As shown in Fig. 4, the β value of the proposed method is a monotonically increasing function with respect to γ(k). Namely, the larger noise reduction can be yielded as γ(k) decreases, and the lower speech distortion can be achieved when γ(k) increases.

4 Implementation of the proposed method

In this section, we present the implementation of the proposed BDSAE method. The block diagram of the implementation is given in Fig. 5. Firstly, the noisy speech is windowed and transformed into frequency domain by DFT. Secondly, the minima controlled recursive averaging (MCRA) method [22] is employed to estimate the noise power spectrum. Thirdly, using the spectral amplitude of the noisy speech and the estimated noise power spectrum, the critical sub-band SNRs are obtained. Fourthly, the parameters p and β are adaptively calculated according to the critical sub-band SNRs and a posteriori SNRs. Finally, combining a posteriori SNR and a priori SNR obtained by a decision-directed (DD) method [5], the optimal spectral amplitude estimator and decision rule of the BDSAE method are derived by further minimizing the combined Bayesian risk function R, which are used to enhance DFT coefficients of the noisy speech. Then the inverse Fourier transform and the overlap-adding algorithm are performed to obtain the enhanced speech signal in the time domain.
Fig. 5

The block diagram of the proposed method

5 Performance evaluation

In this section, we discuss the performance evaluation of the proposed BDSAE method. First, the experimental setup of the proposed method is described. Then, we compare the objective and subjective experimental results between the proposed method and the reference methods.

5.1 Experimental setup

In order to evaluate the performance of the proposed BDSAE method for speech enhancement, white Gaussian noise, street noise, and interior Volvo car noise from ITU-T noise database and babble noise, factory noise, and Fl6 cockpit noise from NOISEX-92 [23] database were used in the test experiments. Twenty-four speech sentences were taken from the Chinese sub-database of NTT speech database, where 12 sentences produced by two female speakers (i.e., six sentences for each female speaker) and another 12 sentences produced by two male speakers (i.e., six sentences for each male speaker). All these speech signals and noises are re-sampled at 16 kHz, and all the signals were 8 s in duration. Frame size N is 512 samples, and the samples are sine windowed with 50 % overlap between adjacent frames. The noisy speech signals were produced according to ITU-T P.56 standard [24], and the input SNRs of noisy speech are 0, 5, 10, and 15 dB, respectively.
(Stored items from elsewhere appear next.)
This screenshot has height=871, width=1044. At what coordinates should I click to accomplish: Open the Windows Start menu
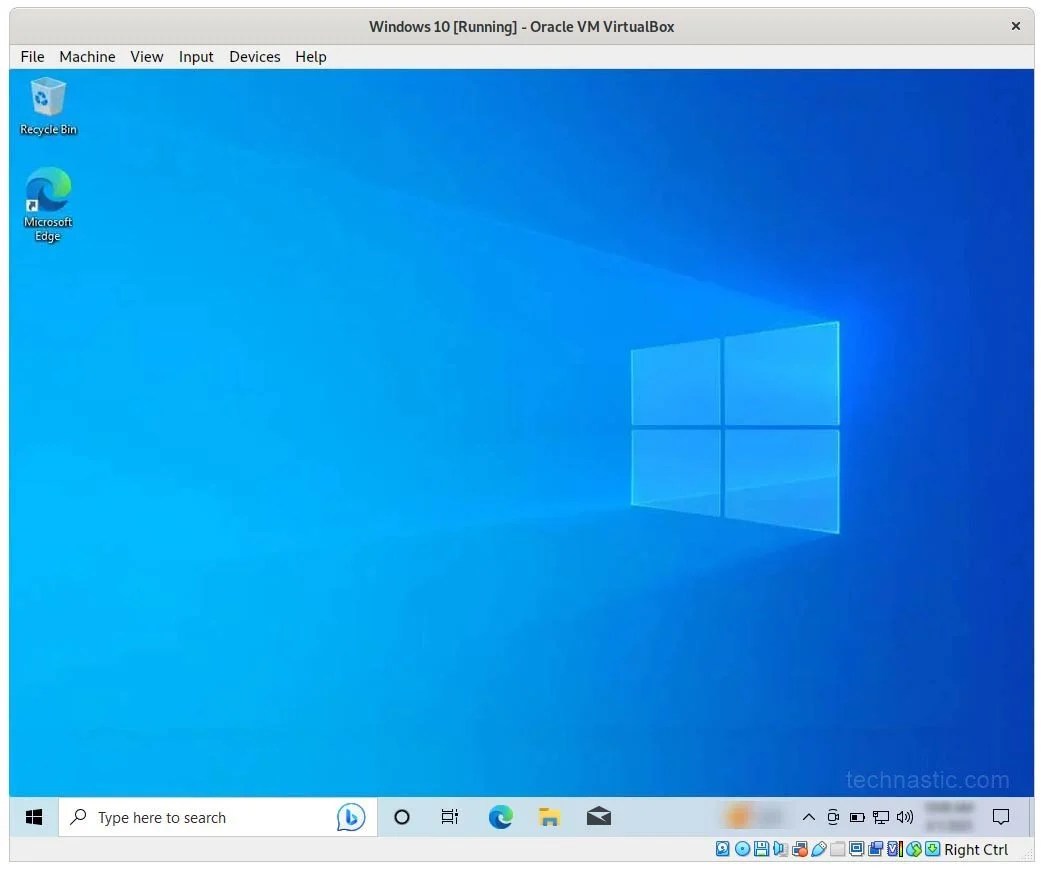(33, 817)
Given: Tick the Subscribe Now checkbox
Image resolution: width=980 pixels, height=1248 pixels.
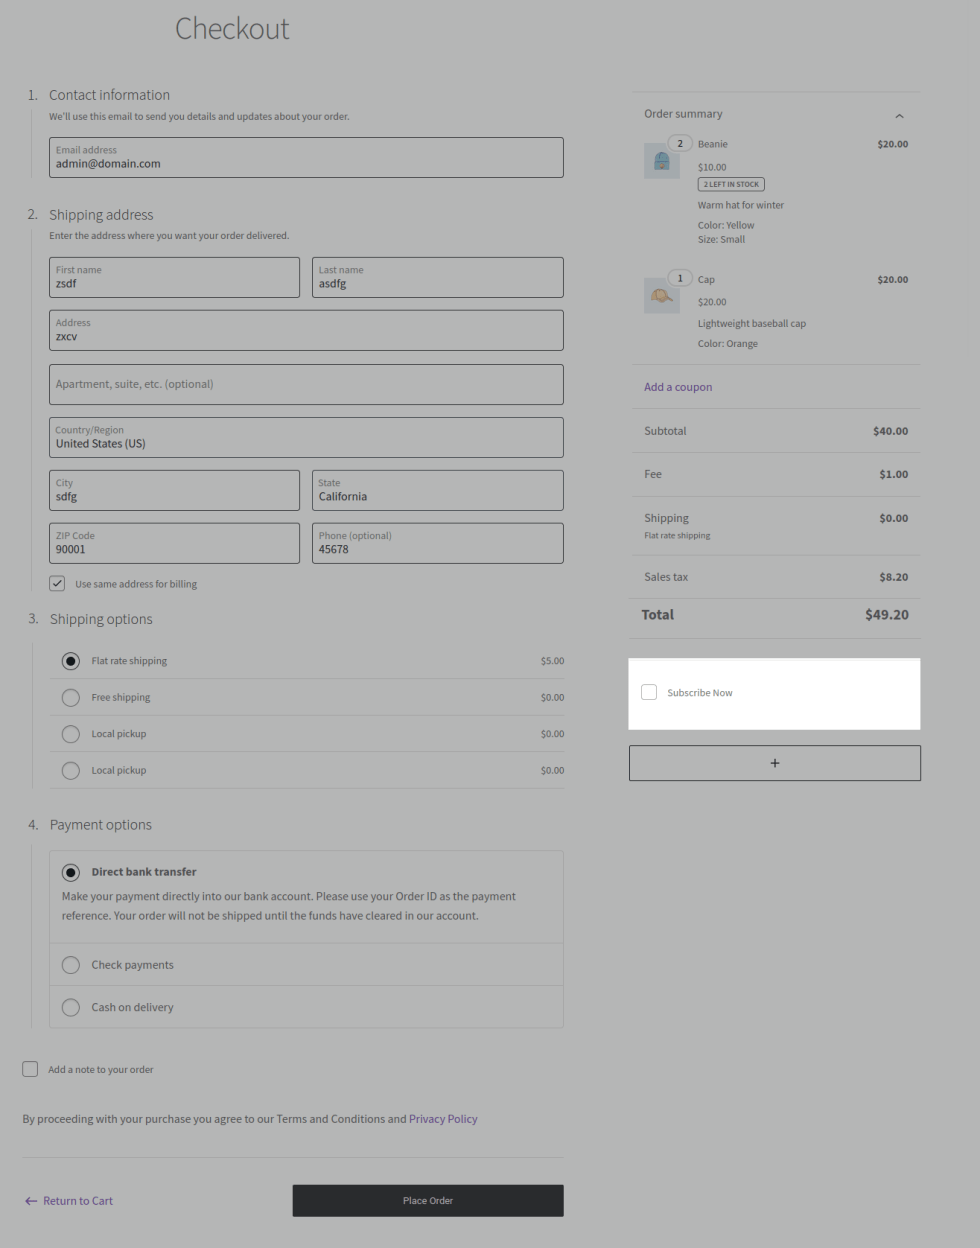Looking at the screenshot, I should pos(649,692).
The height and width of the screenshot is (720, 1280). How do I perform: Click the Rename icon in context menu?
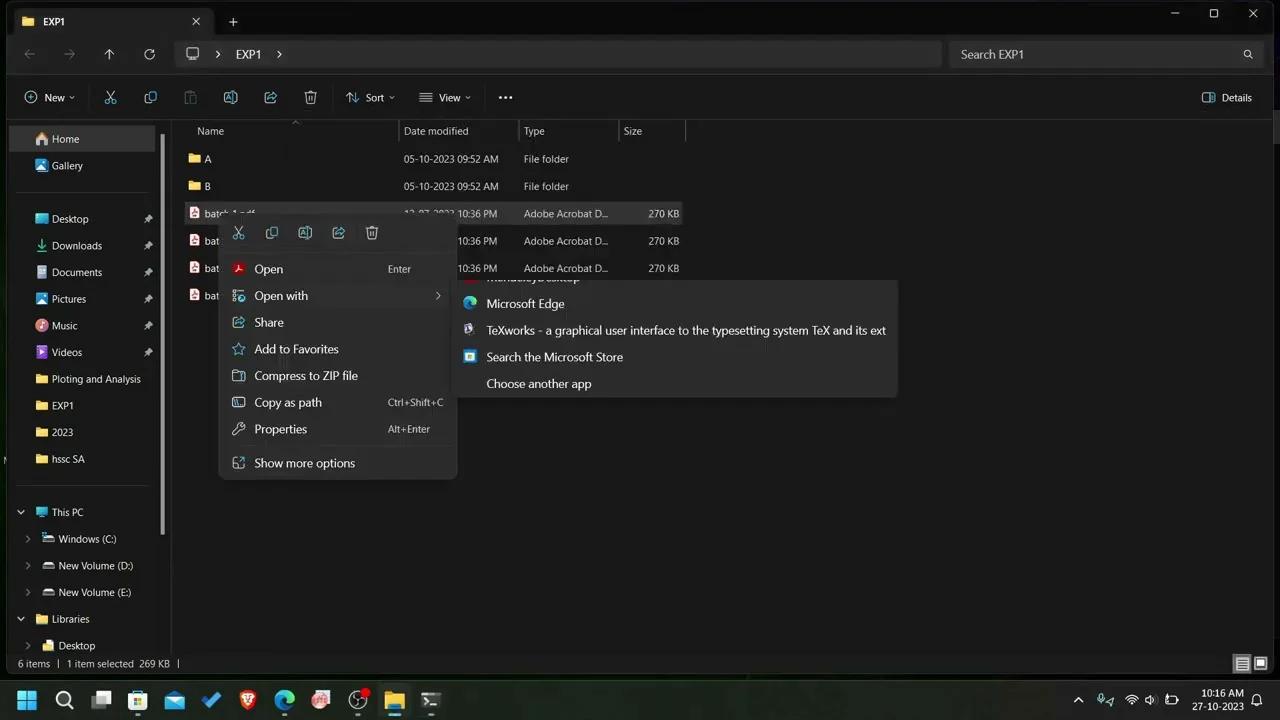(x=305, y=233)
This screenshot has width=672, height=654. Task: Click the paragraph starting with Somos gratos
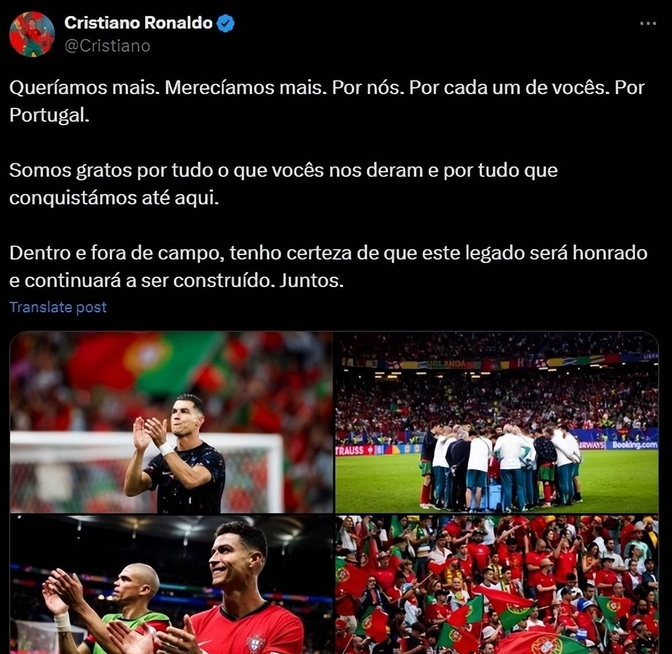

In the experiments, the MMSE STSA estimator [5], the SDEA estimator [11], the weighted Euclidean distortion measure (WEDM) estimator [12], and the β-STSA estimator [16] are chosen as the reference methods for comparing with the proposed BDSAE method. The DD method [5] is applied to all these reference methods and the BDSAE method. The MCRA algorithm [22] is used for these methods to estimate noise power spectrum from noisy speech signals. All the reference methods we used were implemented according to the referenced papers, and the corresponding parameters of the methods were not tuned as well.

For the performance evaluation of the speech enhancement methods, the segmental SNR (SNRseg) measure [25], the log-spectral distortion (LSD) measure [11], and the perceptual evaluation of speech quality (PESQ) [26] were used as objective quality evaluation methods. Furthermore, the Multiple Stimuli with Hidden Reference and Anchor (MUSHRA) listening test [27] was employed to evaluate the subjective quality.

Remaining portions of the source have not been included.